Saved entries

-------

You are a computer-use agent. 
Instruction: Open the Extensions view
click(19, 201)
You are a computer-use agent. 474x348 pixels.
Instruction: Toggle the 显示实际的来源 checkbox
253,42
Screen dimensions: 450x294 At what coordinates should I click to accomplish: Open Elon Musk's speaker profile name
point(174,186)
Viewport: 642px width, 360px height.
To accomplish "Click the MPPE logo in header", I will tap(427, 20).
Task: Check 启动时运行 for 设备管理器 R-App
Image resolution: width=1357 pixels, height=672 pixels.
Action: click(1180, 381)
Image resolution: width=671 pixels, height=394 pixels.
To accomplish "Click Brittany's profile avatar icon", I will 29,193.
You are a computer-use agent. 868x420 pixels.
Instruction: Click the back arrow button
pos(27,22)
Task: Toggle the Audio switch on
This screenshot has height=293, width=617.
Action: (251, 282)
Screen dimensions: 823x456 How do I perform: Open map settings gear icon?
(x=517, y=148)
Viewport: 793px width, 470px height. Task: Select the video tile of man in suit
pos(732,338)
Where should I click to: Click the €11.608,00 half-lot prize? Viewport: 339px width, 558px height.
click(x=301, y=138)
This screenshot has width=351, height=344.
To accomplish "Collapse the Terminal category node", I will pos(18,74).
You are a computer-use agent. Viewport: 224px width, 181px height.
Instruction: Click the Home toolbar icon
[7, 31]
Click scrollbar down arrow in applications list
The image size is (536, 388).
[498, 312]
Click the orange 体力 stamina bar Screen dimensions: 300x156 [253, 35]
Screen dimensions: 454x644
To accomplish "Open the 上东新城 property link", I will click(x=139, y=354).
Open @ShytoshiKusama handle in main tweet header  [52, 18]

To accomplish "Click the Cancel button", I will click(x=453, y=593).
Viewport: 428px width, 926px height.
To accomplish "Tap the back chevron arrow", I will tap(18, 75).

-------

What the task requires - Print the records above in full, exactly.

Exercise solution -
You are a computer-use agent. 
Instruction: Open the Extensions view
click(19, 201)
You are a computer-use agent. 474x348 pixels.
Instruction: Toggle the 显示实际的来源 checkbox
253,42
Screen dimensions: 450x294 At what coordinates should I click to accomplish: Open Elon Musk's speaker profile name
point(174,186)
Viewport: 642px width, 360px height.
To accomplish "Click the MPPE logo in header", I will tap(427, 20).
Task: Check 启动时运行 for 设备管理器 R-App
Image resolution: width=1357 pixels, height=672 pixels.
Action: click(1180, 381)
Image resolution: width=671 pixels, height=394 pixels.
To accomplish "Click Brittany's profile avatar icon", I will 29,193.
You are a computer-use agent. 868x420 pixels.
Instruction: Click the back arrow button
pos(27,22)
Task: Toggle the Audio switch on
This screenshot has height=293, width=617.
Action: (251, 282)
Screen dimensions: 823x456 How do I perform: Open map settings gear icon?
(x=517, y=148)
Viewport: 793px width, 470px height. Task: Select the video tile of man in suit
pos(732,338)
Where should I click to: Click the €11.608,00 half-lot prize? Viewport: 339px width, 558px height.
click(x=301, y=138)
This screenshot has width=351, height=344.
To accomplish "Collapse the Terminal category node", I will pos(18,74).
You are a computer-use agent. Viewport: 224px width, 181px height.
Instruction: Click the Home toolbar icon
[7, 31]
Click scrollbar down arrow in applications list
The image size is (536, 388).
[498, 312]
Click the orange 体力 stamina bar Screen dimensions: 300x156 [253, 35]
Screen dimensions: 454x644
To accomplish "Open the 上东新城 property link", I will click(x=139, y=354).
Open @ShytoshiKusama handle in main tweet header  [52, 18]

To accomplish "Click the Cancel button", I will click(x=453, y=593).
Viewport: 428px width, 926px height.
To accomplish "Tap the back chevron arrow", I will tap(18, 75).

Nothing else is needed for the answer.